From Sundance also comes Nana Ekvtimishvili and Simon Gross’s My Happy Familly, the story of a Georgian woman who decides to leave her husband on the evening of their 52nd anniversary, triggering a small family upheaval. It is shot by Romanian cinematographer Tudor Vladimir Panduru, also known for Cristian Mungiu’s Cannes-winning Graduation.
A provocative debut comes from Polish director Bartosz M. Kowalski, who stunned the San Sebastian competition and audience with Playground, a film inspired by a horrific murder committed by two British teenagers. And another disturbing approach on the way children are affected by the omnipresence of violence belongs to first-time Israeli director Yaniv Berman: Land of the Little People focuses on the struggle for territory between two army deserters and a group of kids for whom war ceases to be mere child’s play.

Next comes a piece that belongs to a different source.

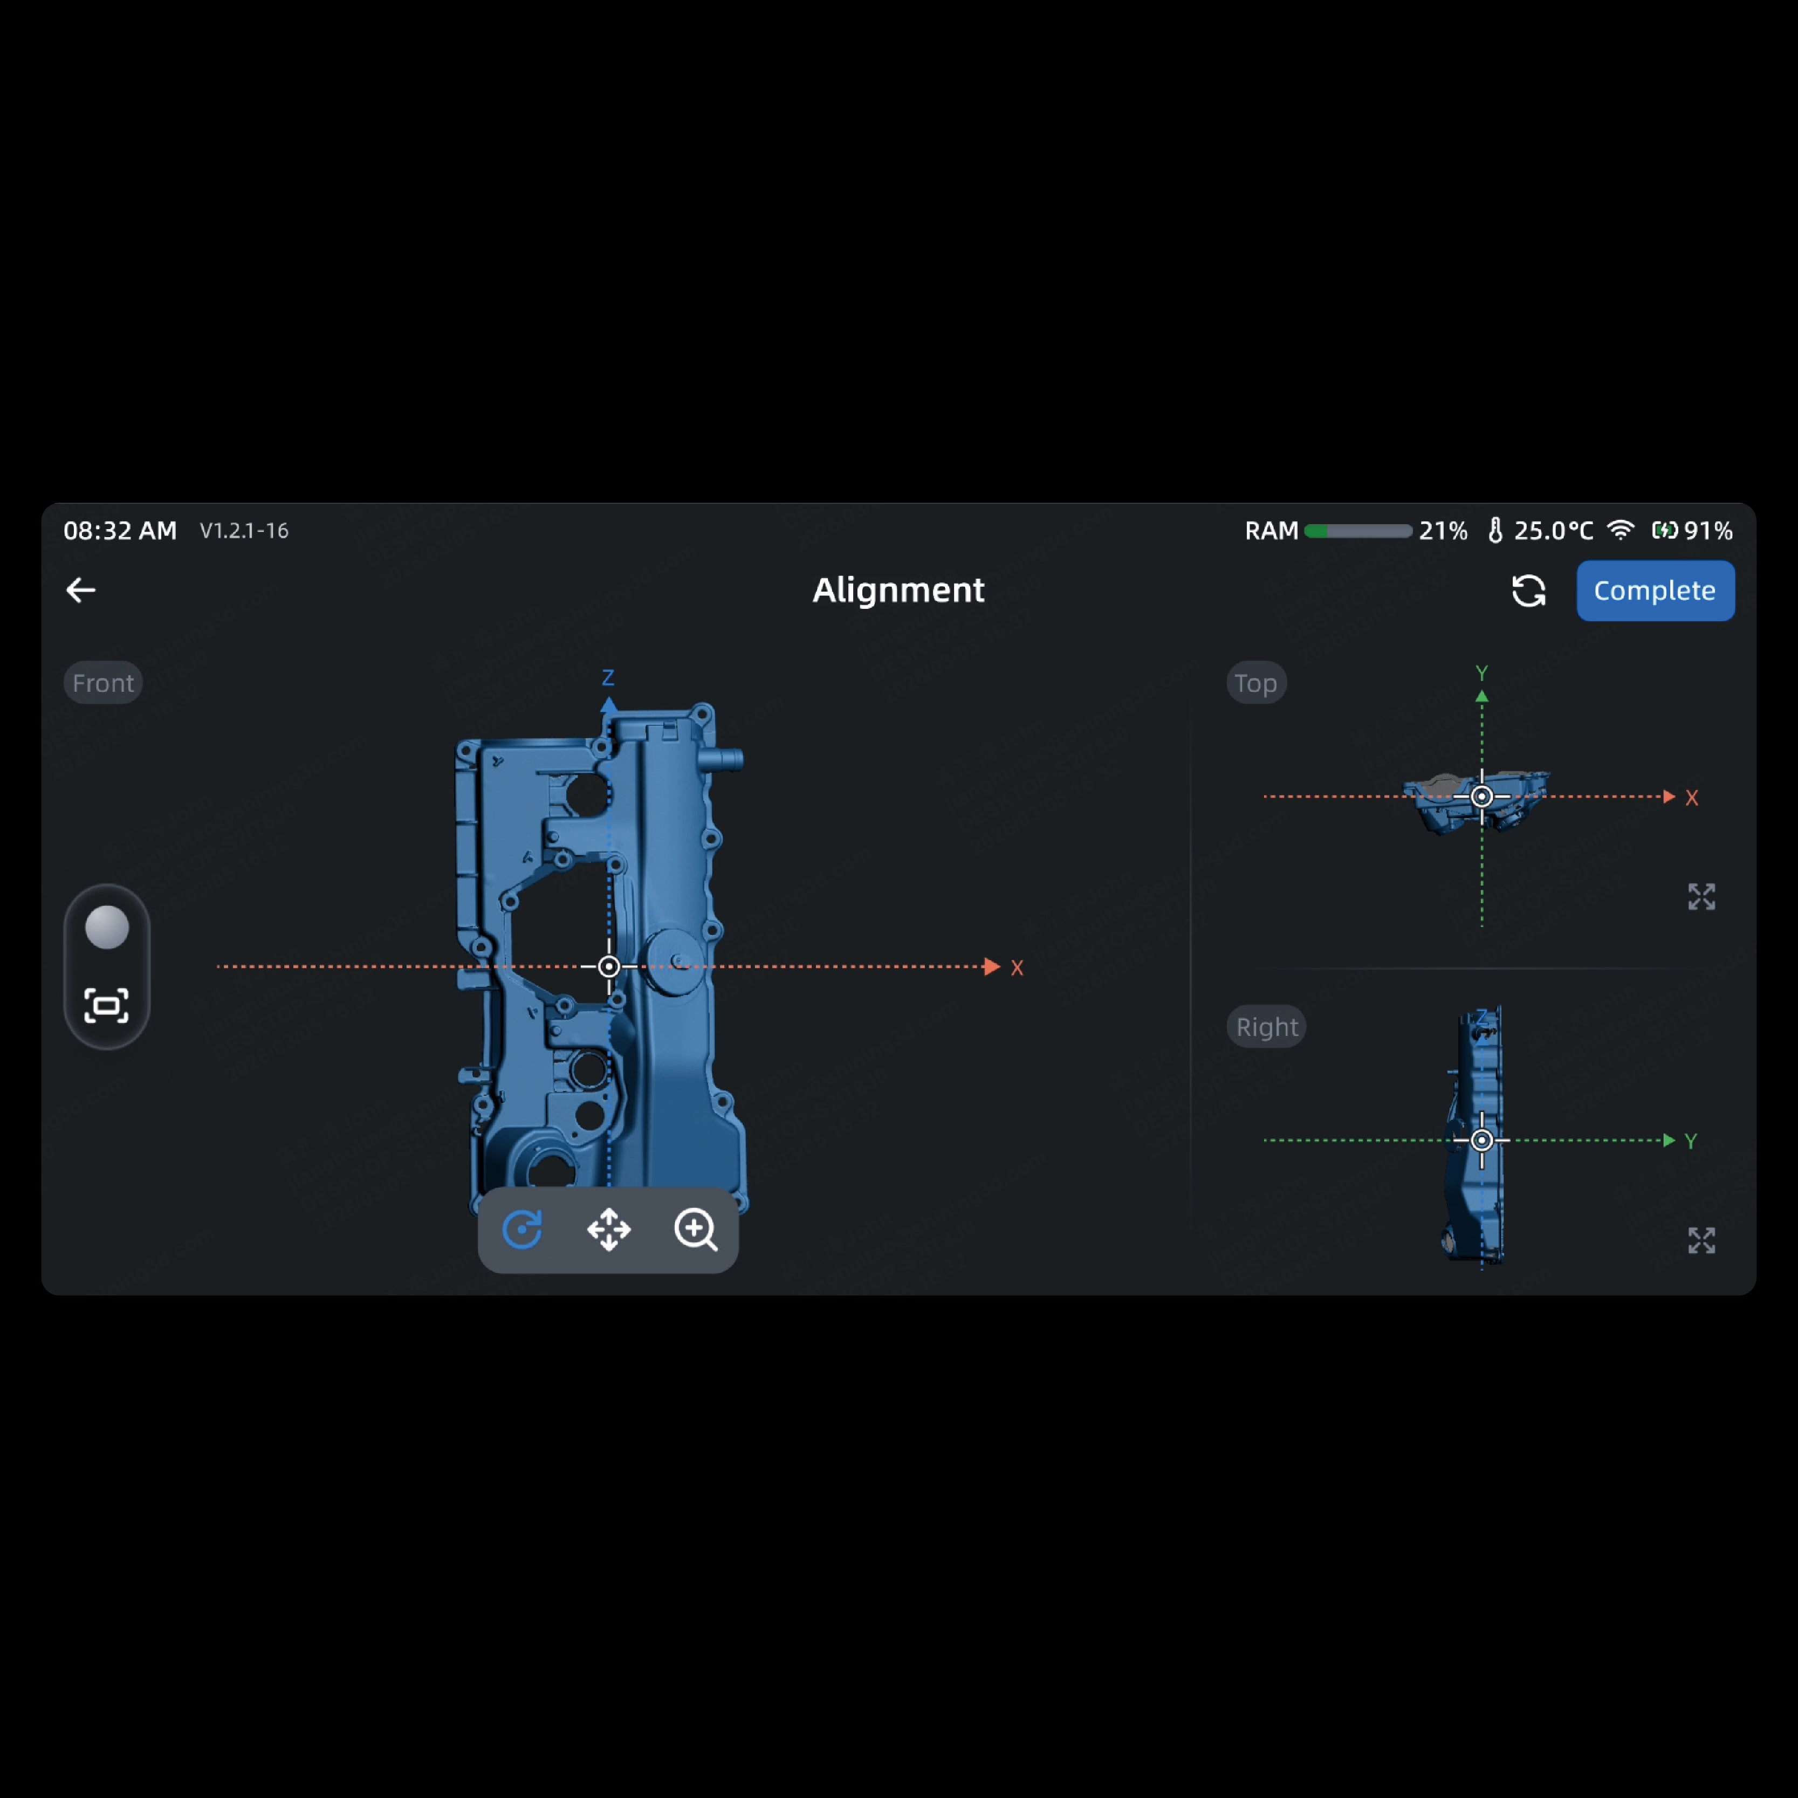Toggle the gray sphere shading button
This screenshot has height=1798, width=1798.
(x=107, y=928)
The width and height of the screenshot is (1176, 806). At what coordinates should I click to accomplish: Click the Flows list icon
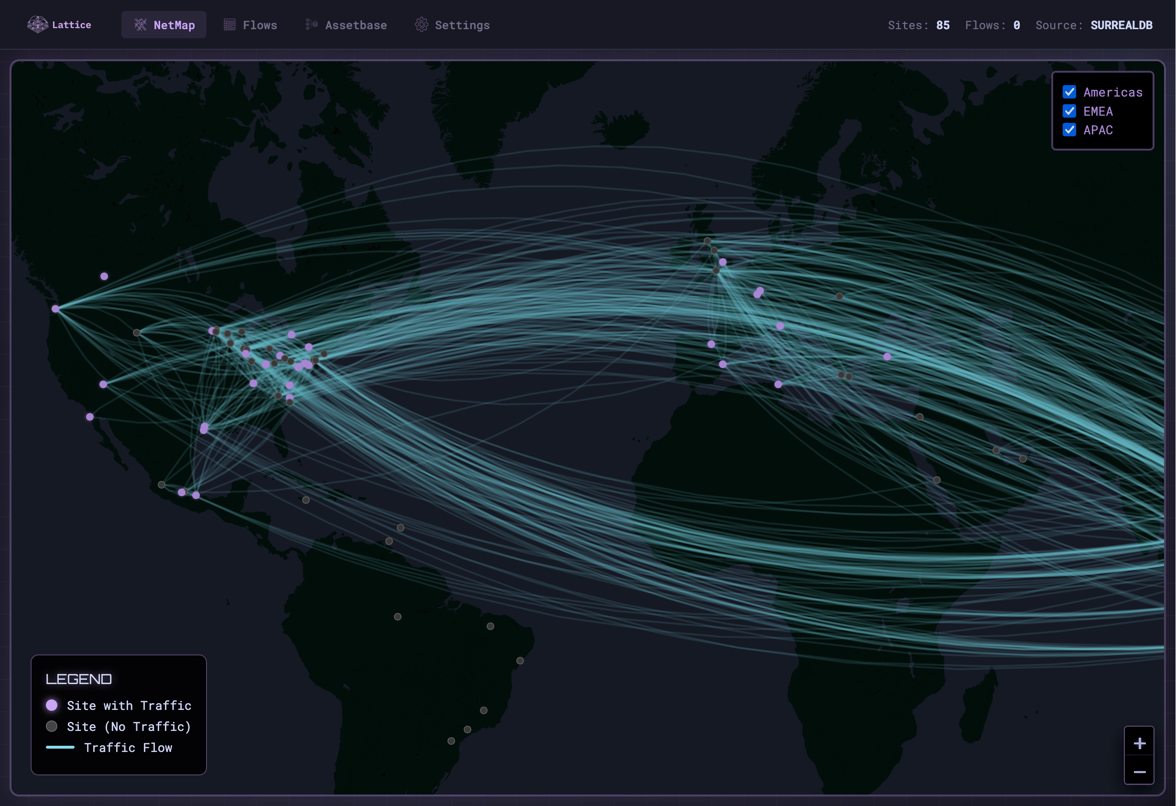pyautogui.click(x=229, y=24)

Zeus looks at the special connection between humans and falcons, starting from the toxic relationship between the main character and his mother. This is the first feature-length film for Miguel Calderón, known as the enfant terrible of Mexican contemporary art, and is based on a true story that changed the course of the director’s own life. Also based on an equally personal experience, Gudmundur Arnar Gudmundsson’s Heartstone follows the sentimental trials and tribulations of a teenage friendship against the spectacular and glacial Icelandic landscape.

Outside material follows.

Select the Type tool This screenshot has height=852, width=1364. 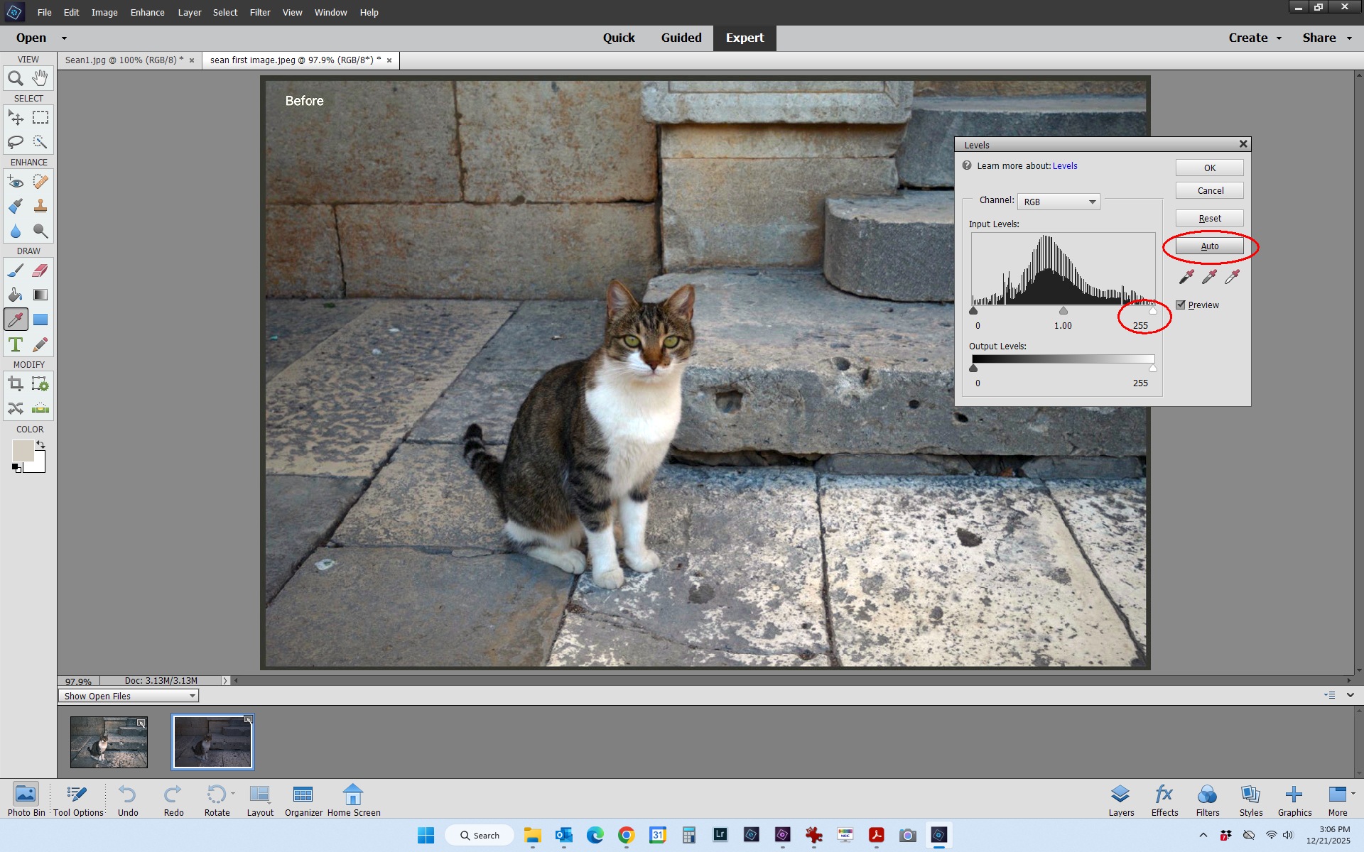coord(15,344)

A weekend reunion for a father and a daughter who are both habitual liars generates an adorable fare in Las Toninas Van Al Este, directed by Gonzalo Delgado and Verónica Perrota. Delgado is one of the co-writers of Whisky, the Uruguayan comedy which received the Transilvania Trophy in 2005. At the opposite pole comes Dmytro Moiseiev’s Chrysantemums Time, a Ukranian take on what seems to be a Raymond Carver tale which takes audiences through the devastating odyssey of a young widow managing funeral homes, rapacious relatives, and her own faith in the aftermath of her husband’s suicide.
Kristina Grozeva and Petar Valchanov’s Glory is a social fable about justice and manipulation. Awarded a special mention in Locarno, this film by the Bulgarian duo who was also awarded at TIFF for The Lesson has at its center a well-meaning worker who ends up as a victim of the system. In Hounds of Love, the terrifying debut of Australian director Ben Young, a teenager is kidnapped and held by a dysfunctional couple. Emma Booth’s harrowing role in this feature brought her a well-deserved award for Best Actress in Venice.
Simulation, the first film of Iranian director Abed Abest is the most visually compelling entry in competition. The abstract set design, entirely rendered in a black box, generates a serious dose of surprise and suspense. Filmed almost entirely within the confines of one apartment, Marc Crehuet’s El Rey Borni is a dark comedy played among four characters, and which focuses on the accidental encounter between a young man who lost an eye in a protest during the Spanish crisis and the the policeman who caused the accident.